## WORK TO DO
Give again, without any change, the lines of the listing below that run from the line containing "The height and width of the screenshot is (784, 1568)." through the line containing "Action: pos(111,383)", both of those lines included.

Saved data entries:
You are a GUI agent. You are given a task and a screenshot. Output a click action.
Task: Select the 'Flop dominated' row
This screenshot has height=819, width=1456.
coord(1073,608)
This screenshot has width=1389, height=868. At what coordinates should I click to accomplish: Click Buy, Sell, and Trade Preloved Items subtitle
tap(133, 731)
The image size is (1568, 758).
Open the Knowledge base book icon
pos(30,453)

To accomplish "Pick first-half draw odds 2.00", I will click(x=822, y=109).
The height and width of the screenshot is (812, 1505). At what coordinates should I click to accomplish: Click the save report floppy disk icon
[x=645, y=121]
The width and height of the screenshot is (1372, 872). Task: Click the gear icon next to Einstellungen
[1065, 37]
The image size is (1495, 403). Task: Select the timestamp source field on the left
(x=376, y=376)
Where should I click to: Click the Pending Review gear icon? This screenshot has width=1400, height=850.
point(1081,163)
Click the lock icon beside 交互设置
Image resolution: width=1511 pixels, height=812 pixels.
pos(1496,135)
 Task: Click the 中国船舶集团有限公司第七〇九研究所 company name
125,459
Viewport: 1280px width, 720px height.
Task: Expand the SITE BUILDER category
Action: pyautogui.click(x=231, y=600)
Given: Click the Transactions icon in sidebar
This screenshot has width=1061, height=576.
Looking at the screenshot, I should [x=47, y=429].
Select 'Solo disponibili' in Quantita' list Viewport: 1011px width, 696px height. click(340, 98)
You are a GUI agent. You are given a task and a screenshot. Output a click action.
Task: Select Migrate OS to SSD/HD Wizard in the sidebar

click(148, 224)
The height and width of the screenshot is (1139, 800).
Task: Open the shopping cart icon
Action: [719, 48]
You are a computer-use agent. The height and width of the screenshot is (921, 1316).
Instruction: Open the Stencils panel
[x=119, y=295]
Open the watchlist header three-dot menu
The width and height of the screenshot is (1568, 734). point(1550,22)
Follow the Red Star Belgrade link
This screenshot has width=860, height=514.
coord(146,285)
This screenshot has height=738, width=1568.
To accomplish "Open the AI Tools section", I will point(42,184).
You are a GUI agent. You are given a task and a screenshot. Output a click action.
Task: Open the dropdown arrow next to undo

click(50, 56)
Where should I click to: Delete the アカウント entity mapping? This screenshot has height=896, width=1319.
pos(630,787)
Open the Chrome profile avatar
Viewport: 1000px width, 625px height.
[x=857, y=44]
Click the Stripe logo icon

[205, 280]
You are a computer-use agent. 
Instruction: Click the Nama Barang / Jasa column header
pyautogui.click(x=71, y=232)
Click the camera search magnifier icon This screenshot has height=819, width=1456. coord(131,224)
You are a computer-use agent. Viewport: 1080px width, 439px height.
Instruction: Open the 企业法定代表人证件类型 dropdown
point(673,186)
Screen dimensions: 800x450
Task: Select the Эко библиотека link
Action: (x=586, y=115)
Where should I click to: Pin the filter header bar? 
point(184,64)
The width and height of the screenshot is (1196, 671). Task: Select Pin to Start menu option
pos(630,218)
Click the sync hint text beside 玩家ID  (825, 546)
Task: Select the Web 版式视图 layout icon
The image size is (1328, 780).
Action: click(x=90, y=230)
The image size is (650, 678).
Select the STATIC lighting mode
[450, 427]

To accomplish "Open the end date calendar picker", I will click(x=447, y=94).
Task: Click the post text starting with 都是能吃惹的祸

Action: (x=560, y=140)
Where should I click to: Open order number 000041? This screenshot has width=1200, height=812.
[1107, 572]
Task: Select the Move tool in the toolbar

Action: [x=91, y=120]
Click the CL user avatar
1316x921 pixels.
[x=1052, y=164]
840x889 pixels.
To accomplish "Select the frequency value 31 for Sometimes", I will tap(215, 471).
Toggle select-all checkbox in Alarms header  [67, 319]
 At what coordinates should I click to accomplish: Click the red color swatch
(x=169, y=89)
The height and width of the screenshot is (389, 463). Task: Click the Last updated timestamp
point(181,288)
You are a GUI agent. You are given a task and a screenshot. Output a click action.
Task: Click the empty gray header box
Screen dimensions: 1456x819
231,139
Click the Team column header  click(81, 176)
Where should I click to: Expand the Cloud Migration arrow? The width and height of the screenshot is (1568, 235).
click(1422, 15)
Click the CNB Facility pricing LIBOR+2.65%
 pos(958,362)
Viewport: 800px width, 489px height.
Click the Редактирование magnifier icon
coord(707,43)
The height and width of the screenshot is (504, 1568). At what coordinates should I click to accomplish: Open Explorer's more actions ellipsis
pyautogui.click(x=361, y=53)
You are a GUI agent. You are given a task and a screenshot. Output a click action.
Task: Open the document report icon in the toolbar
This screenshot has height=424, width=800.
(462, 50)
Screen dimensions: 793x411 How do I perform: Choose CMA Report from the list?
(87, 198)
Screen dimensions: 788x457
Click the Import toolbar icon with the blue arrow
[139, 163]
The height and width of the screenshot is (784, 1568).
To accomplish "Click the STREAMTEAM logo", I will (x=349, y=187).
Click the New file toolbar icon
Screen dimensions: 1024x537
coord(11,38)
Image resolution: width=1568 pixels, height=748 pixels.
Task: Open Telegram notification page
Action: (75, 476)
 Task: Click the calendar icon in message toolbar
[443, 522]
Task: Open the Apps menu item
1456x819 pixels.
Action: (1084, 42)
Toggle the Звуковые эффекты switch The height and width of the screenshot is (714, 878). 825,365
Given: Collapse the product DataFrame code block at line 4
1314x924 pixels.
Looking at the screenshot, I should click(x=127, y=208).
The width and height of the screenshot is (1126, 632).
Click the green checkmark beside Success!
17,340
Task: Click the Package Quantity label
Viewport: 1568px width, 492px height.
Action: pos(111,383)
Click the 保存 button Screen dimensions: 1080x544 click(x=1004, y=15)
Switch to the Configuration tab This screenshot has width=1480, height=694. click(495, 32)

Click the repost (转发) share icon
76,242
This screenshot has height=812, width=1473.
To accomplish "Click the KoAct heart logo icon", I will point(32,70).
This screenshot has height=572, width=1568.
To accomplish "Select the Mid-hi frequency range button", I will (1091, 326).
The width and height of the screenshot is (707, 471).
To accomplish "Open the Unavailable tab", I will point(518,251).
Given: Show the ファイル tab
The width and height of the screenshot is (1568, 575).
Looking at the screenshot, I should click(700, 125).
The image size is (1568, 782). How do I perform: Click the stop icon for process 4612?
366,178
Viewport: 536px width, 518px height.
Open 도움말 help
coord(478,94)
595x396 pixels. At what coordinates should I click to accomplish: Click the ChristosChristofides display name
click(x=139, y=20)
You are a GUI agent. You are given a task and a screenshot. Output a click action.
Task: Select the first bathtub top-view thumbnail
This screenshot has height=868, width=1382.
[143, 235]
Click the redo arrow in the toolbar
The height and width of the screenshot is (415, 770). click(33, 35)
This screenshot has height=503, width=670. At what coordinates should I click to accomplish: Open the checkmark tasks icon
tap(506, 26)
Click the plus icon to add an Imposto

## WORKED ANSWER
The height and width of the screenshot is (784, 1568).
To accomplish "Click the STREAMTEAM logo", I will (x=349, y=187).
Click the New file toolbar icon
Screen dimensions: 1024x537
coord(11,38)
Image resolution: width=1568 pixels, height=748 pixels.
Task: Open Telegram notification page
Action: (75, 476)
 Task: Click the calendar icon in message toolbar
[443, 522]
Task: Open the Apps menu item
1456x819 pixels.
Action: (1084, 42)
Toggle the Звуковые эффекты switch The height and width of the screenshot is (714, 878). 825,365
Given: Collapse the product DataFrame code block at line 4
1314x924 pixels.
Looking at the screenshot, I should click(x=127, y=208).
The width and height of the screenshot is (1126, 632).
Click the green checkmark beside Success!
17,340
Task: Click the Package Quantity label
Viewport: 1568px width, 492px height.
Action: pos(111,383)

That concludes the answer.